Spain/France, 2016, Dir. José Luis López-Linares, 90 mins.

Language mainly English, also French, Spanish and Mandarin with Engish subtitles

Dates and Venues 29 September 6:30pm & 11 October 1:30pm at SFU Goldcorp

José Luis López-Linares' fascinating documentary thoroughly scrutinizes Hieronymus Bosch’s iconic masterpiece The Garden of Earthly Delights. It does so through the observations of luminaries like opera singer Renée Fleming and intellectuals like Salman Rushdie and Orhan Pamuk. Bosch’s painting, or to be more exact, a triptych. The three-part painting is large by any standard (roughly measuring 7 feet high by 13 feet wide) whose side panels are equivalent in size to the centre panel and is currently housed at the Museo del Prado in Madrid. It’s arguably the Dutch painter’s most famous work, primarily because of the multiple elements: phantasmagoria, erotica, carnality and in some opinions – debauchery.

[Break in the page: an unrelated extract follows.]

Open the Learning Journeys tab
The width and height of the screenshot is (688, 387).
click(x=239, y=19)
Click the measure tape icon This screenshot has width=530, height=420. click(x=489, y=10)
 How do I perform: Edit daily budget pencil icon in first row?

Bosch, a well-respected citizen in the tiny Duchy of Brabant in the early sixteenth century, has plainly created a confounding and controversial work of art. At first glance the painting seems to depict chaos. However, some art experts submit that the left panel represents Eden and the right panel represents Hell? There are other works by other artists seen in the film as López-Linares attempts to satisfy art lovers of all stripes.

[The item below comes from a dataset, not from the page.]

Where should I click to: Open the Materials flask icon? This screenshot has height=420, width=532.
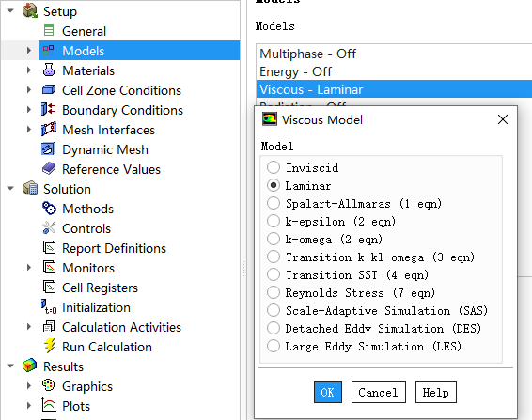click(x=49, y=70)
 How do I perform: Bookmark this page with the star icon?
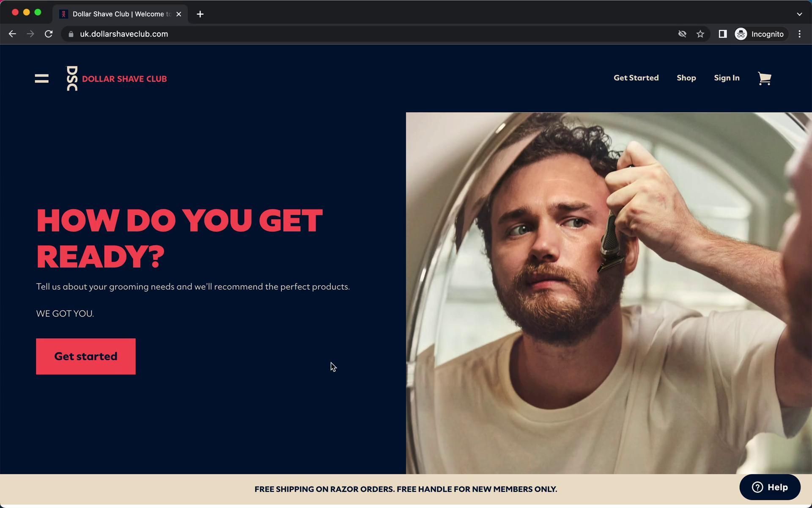[700, 34]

Clive Davis: Soundtrack of My Life

USA 2017 Dir. Chris Perkel, 123 mins.

Dates and Venues 28 September 8.45pm at Vancouver Playhouse; 29 September 3.45pm at SFU Goldcorp Centre

Chris Perkel’s absorbing music documentary is essentially focused on music mogul Clive Davis’ five decade career, but to an even greater degree on the relationships he has had with the numerous artists he has signed to recording contracts, musicians as varied to style as Bruce Springsteen and the Notorious B.I.G. Perkel’s film for the most part follows Davis’ autobiography, so it’s naturally fairly congratulatory. While the man popularly known as Mr. Music has been incredibly successful, it hasn’t been without adversity. He lost both his parents while still at Law School and was the innocent scapegoat when fired at Columbia Records and pushed out at Arista after guiding the small company to enormous commercial success. The film’s exegesis of the music executive’s special relationship with Whitney Houston is both respectful and poignant. Now 85, Clive Davis appears to have no inclination to retire from the industry that he has hugely influenced. This film is a must-see for popular music aficionados.


Maison du Bonheur

Canada, 2017, 62 min, Dir. Sofia Bohdanowicz

French with English subtitles

Dates and Venues 1 October 6 at Vancity Theatre & 3 October 3.30pm at International Village 8

Young Toronto part-time filmmaker Sofia Bohdanowicz travelled to Paris to make her latest movie, a (kind of) documentary centred on a Parisian widow named Juliane Sellam, whom she has never previously met. Maison du bonheur (trans. House of Happiness) was only Ms. Bohdanowicz’s second film – and in many respects - it shows. However, septuagenarian Juliane is a surprisingly interesting subject. She’s called her tidy apartment in the Montmartre neighbourhood home for 50 years. Juliane is a true Parisian in every sense. She embraces all aspects of Parisian life. At 77 she still places a high regard on good manners, French traditions and personal grooming (she admits to using make-up to take out the garbage). The narrative is not too concise about the relationship between the two women, except that there is no direct family connection. Even though the film is only an hour long, it lacks pacing. One scene shows the subject slowly and silently eating a pastry for around four minutes.